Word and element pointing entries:
####################

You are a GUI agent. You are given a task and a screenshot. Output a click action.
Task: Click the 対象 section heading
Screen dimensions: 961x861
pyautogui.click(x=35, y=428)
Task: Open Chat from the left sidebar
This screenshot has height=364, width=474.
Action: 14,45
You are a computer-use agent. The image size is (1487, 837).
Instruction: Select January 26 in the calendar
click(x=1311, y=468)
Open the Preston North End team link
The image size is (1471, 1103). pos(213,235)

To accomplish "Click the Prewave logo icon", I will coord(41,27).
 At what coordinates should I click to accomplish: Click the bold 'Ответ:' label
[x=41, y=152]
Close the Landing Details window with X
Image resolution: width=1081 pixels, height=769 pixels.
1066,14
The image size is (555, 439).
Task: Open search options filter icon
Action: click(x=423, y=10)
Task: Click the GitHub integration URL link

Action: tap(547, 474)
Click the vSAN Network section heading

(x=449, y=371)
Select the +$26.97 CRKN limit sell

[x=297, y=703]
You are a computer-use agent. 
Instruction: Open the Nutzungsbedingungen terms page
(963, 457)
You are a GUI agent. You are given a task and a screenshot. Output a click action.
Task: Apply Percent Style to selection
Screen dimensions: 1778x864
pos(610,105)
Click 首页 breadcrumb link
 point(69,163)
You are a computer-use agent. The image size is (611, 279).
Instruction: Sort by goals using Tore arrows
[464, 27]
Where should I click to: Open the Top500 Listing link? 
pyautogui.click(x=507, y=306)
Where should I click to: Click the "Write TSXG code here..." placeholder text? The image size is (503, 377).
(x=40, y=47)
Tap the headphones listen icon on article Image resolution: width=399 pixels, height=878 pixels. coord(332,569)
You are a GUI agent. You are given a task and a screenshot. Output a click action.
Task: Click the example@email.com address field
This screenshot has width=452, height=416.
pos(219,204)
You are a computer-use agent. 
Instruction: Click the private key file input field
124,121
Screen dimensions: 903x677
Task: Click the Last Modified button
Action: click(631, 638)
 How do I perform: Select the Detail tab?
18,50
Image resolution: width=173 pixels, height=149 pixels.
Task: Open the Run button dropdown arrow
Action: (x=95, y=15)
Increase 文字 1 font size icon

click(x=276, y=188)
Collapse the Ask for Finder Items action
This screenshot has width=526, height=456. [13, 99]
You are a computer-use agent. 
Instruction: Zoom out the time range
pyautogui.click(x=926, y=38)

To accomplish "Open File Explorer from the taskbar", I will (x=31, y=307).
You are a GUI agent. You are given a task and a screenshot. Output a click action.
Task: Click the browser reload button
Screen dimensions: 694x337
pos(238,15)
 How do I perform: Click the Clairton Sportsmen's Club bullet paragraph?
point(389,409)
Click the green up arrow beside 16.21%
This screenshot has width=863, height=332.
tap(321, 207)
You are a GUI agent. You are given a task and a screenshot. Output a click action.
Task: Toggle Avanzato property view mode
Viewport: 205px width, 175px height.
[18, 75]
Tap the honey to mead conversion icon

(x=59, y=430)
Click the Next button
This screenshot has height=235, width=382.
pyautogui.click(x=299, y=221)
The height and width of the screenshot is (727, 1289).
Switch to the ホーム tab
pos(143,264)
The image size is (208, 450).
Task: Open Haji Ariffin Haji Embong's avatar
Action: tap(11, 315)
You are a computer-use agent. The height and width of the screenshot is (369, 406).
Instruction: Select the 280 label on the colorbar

####################

WHAT THIS TASK INVOLVES: Find every line in the records that contains the word "from", and copy each of those lines in full.

SOLUTION TO THIS TASK:
Task: Open Chat from the left sidebar
To accomplish "Open File Explorer from the taskbar", I will (x=31, y=307).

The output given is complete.